The For Sale Act of 2025 mandates the closure and sale of six specified underutilized Federal buildings in D.C. to the highest domestic bidder, with proceeds going to fund the sale costs and reduce the national deficit.
Joni Ernst
Senator
IA
The For Sale Act of 2025 mandates the closure and sale of six specified, underutilized Federal buildings in D.C. Federal agencies must vacate these properties within 18 months, after which the GSA will sell them at market value, specifically prohibiting sales to foreign persons or entities. Proceeds from the sales will first cover administrative costs before the remainder is deposited into the Treasury to reduce the national deficit. This process is fast-tracked by exempting the sales from several existing regulatory requirements.
The “For Sale Act of 2025” is straightforward: the government wants to offload some prime real estate in Washington, D.C. Specifically, this bill mandates the closure and sale of six large federal buildings, including those currently housing the Departments of Agriculture, Transportation, and Labor. The clock starts ticking immediately, requiring the agencies to move out within 18 months. The General Services Administration (GSA) then has a tight window—about two years total—to sell these properties at “highest and best market value.”

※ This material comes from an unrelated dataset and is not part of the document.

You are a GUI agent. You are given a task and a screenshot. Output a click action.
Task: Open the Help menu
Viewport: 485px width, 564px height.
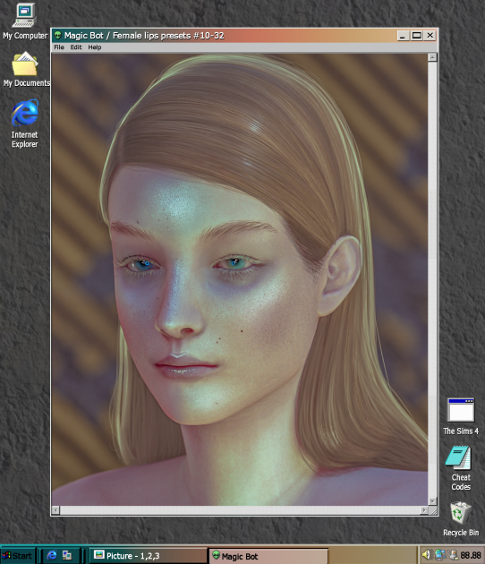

This isn't just about selling a few empty offices; we’re talking about massive buildings like the Hubert H. Humphrey Federal Building and the Frances Perkins Federal Building. The core goal is to generate revenue and reduce the national deficit. Once the buildings are sold, the proceeds first cover the GSA’s costs for the sale process itself. Everything left over goes directly to the Treasury’s general fund to chip away at the deficit. This is a clear-cut budget move: sell assets to pay down debt. However, there’s a major catch for the agencies involved: the bill explicitly forbids the GSA or any other agency from buying or leasing new property to house the displaced workers. They must squeeze into existing federal space, which could mean serious consolidation and overcrowding for thousands of federal employees who suddenly have to relocate in under two years.
While selling off underutilized assets sounds like good business, the way this bill does it raises some flags. To speed up the process, Section 2 exempts the sale of these buildings from several key existing laws. This is where the policy gets messy. First, the sales are exempt from the National Environmental Policy Act (NEPA). NEPA requires a thorough review of the environmental impact of major federal actions. Skipping this means that whoever buys these huge properties can move forward with redevelopment plans without public or environmental scrutiny, which could be a big deal given their central D.C. locations.
Second, the sales are exempt from a section of the McKinney-Vento Homeless Assistance Act. This law usually requires federal agencies to consider making surplus property available for use by homeless assistance providers. By bypassing this, the bill removes a potential avenue for these massive, centrally located buildings to be repurposed for housing or social services, ensuring they go straight to the highest bidder for commercial development. For those worried about housing affordability and social safety nets, this exemption means losing a significant opportunity.
One provision in the bill is designed to limit who can purchase the properties: the GSA is strictly forbidden from selling any of the buildings to a “foreign person” or “foreign entity.” This is intended to keep these strategic D.C. properties under domestic control, potentially limiting the buyer pool to U.S.-based developers and investors. Given the size and location of these assets, this influx of prime real estate onto the market could significantly benefit the domestic real estate development sector. The GSA Administrator has a lot of power here, as they determine the “highest and best market value,” which will dictate how quickly and profitably these sales go through.